Pixel coordinate grounding data:
==========

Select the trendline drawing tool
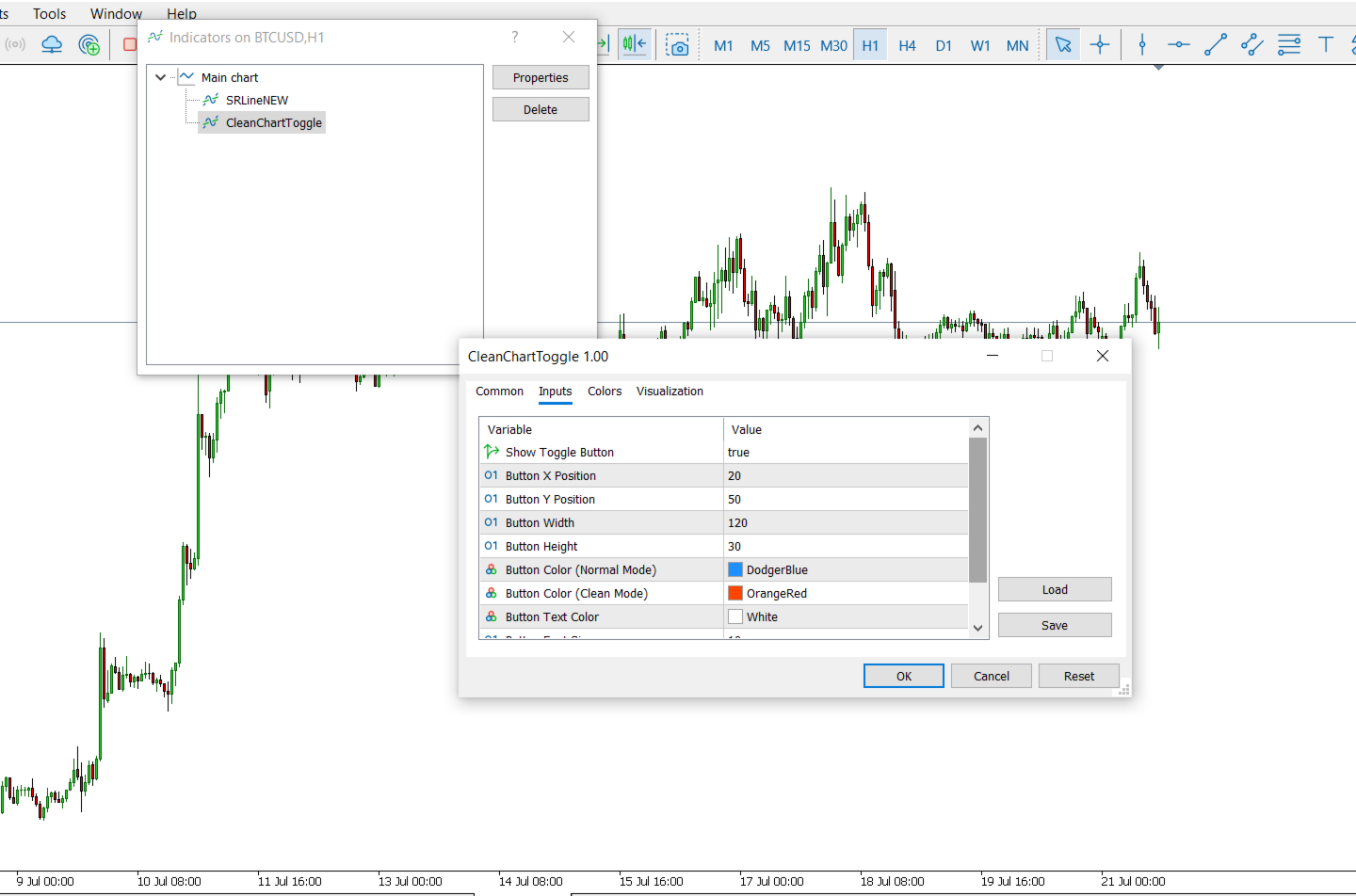This screenshot has height=896, width=1356. 1215,44
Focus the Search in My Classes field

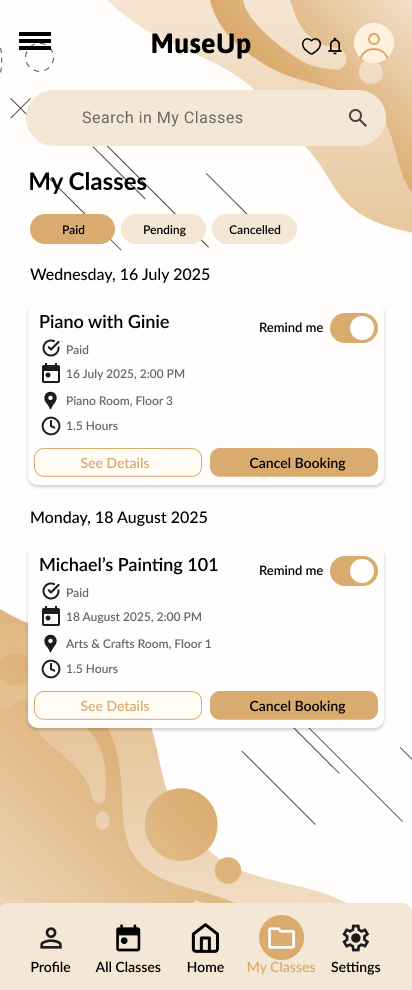pos(206,118)
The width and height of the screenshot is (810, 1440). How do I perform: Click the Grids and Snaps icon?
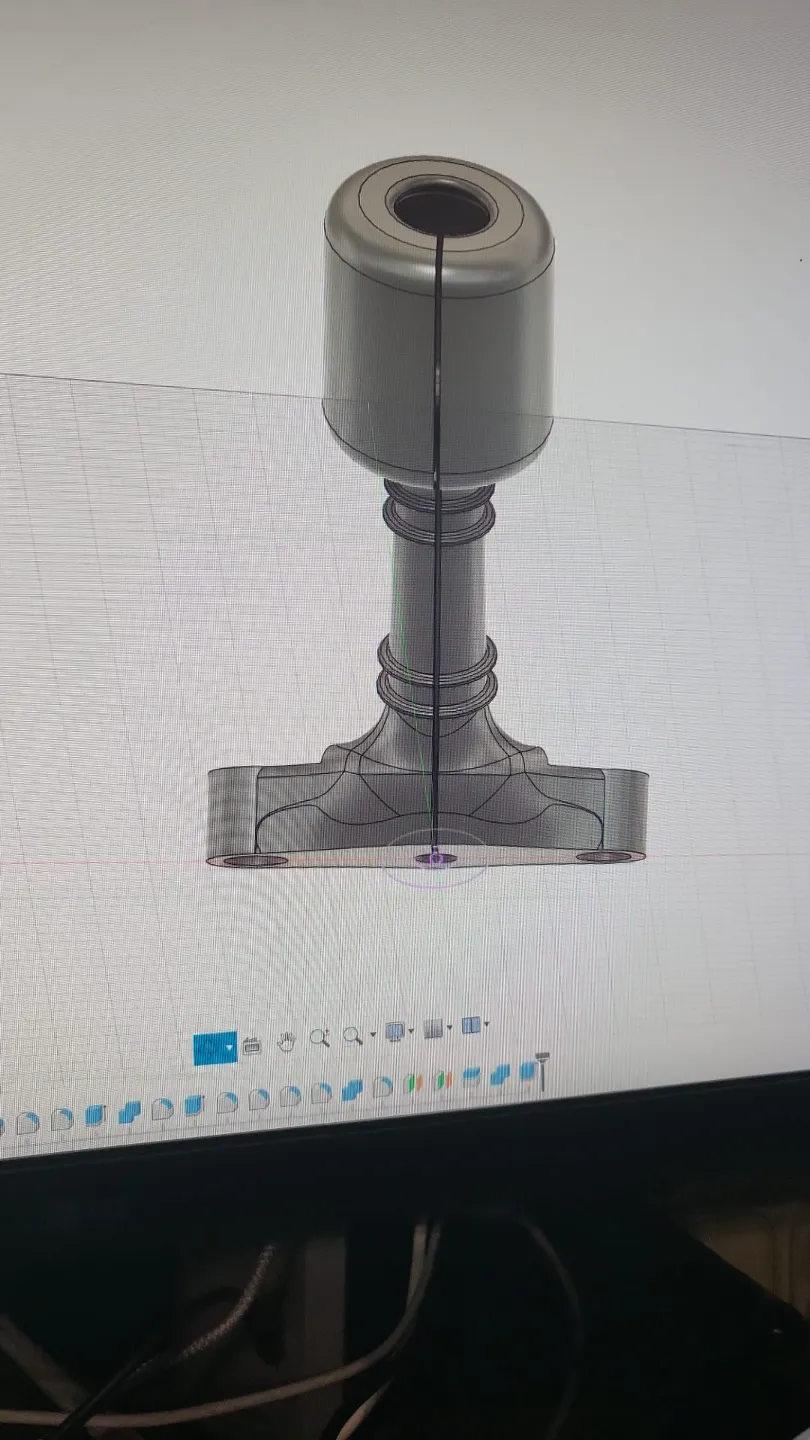[431, 1029]
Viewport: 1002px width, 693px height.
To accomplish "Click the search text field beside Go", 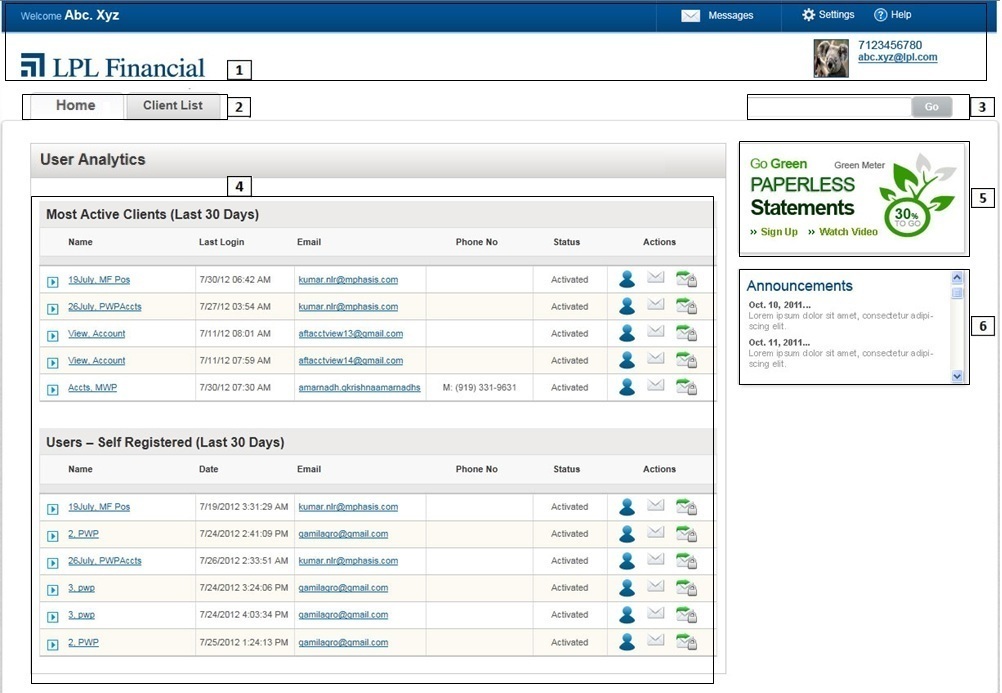I will tap(829, 107).
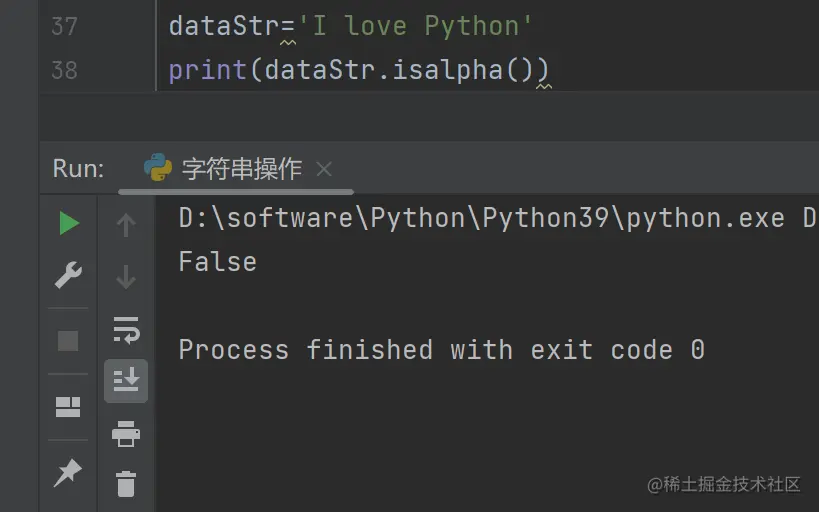Click the down arrow in the Run toolbar

[x=126, y=276]
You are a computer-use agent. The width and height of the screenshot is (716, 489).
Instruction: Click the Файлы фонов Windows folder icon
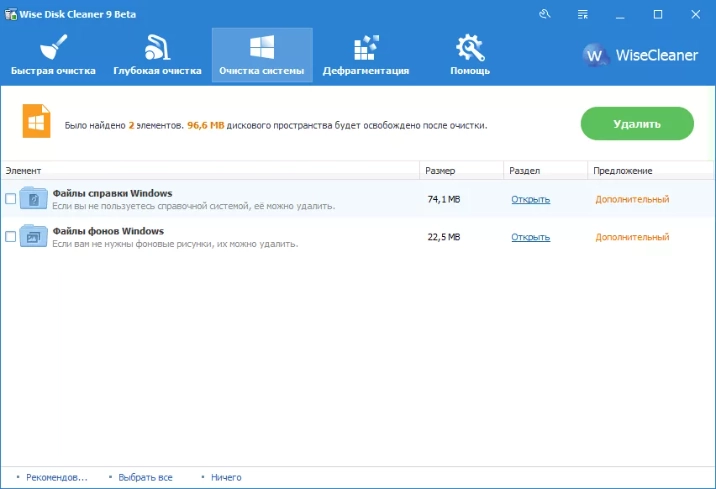(x=34, y=237)
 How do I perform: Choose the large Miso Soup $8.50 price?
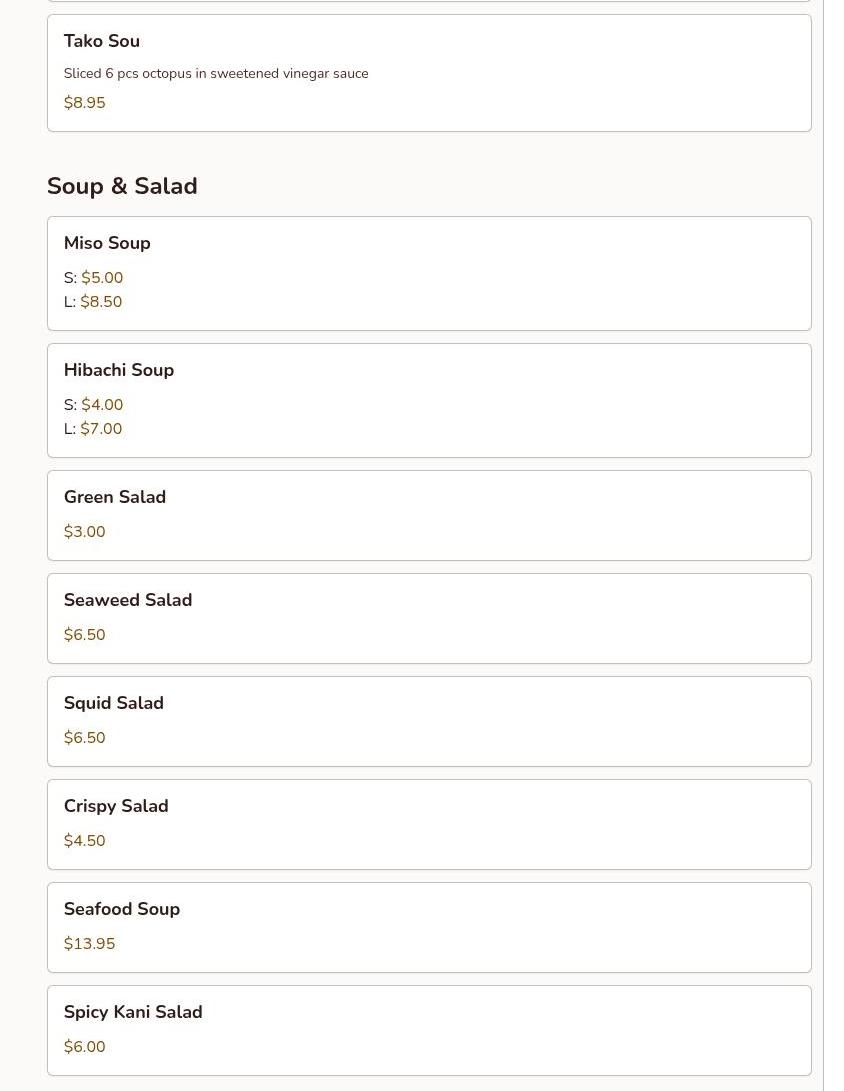[101, 302]
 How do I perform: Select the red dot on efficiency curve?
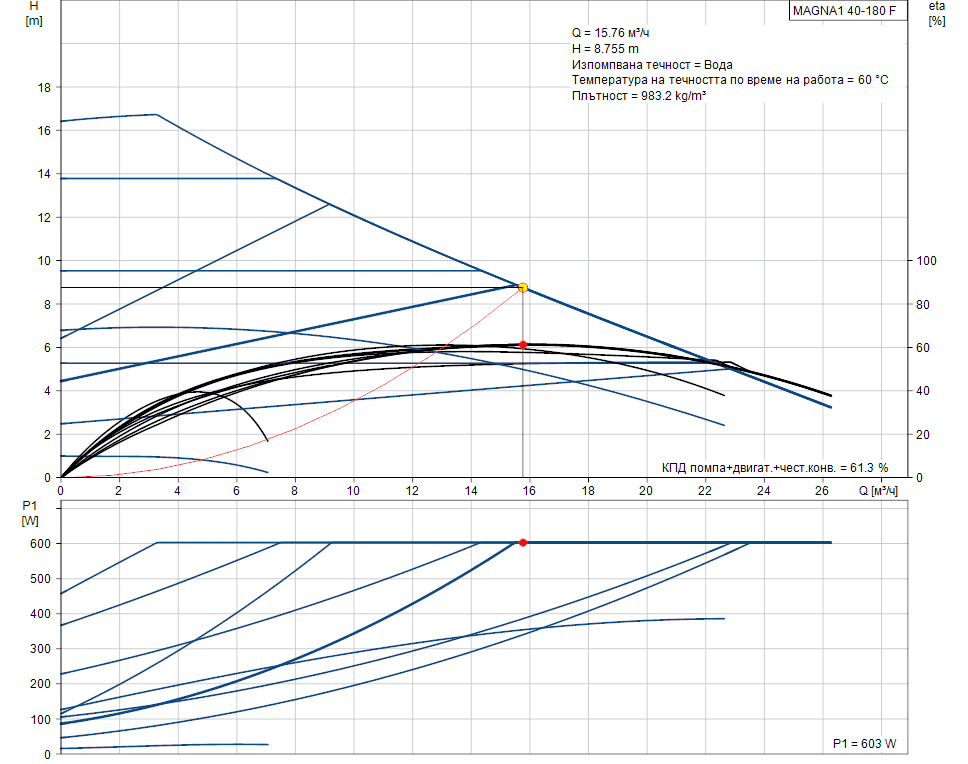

==========

* _The problem_
Copy out only the lines beginning at the line with "You are a computer-use" and ending at the last line of the entries. Keep them exact; drop pictures.

* _Task answer_
You are a computer-use agent. The width and height of the screenshot is (716, 489).
Instruction: Click the Файлы фонов Windows folder icon
(x=34, y=237)
 How do I perform: Choose the large Miso Soup $8.50 price?
[101, 302]
 How do I perform: Select the red dot on efficiency curve?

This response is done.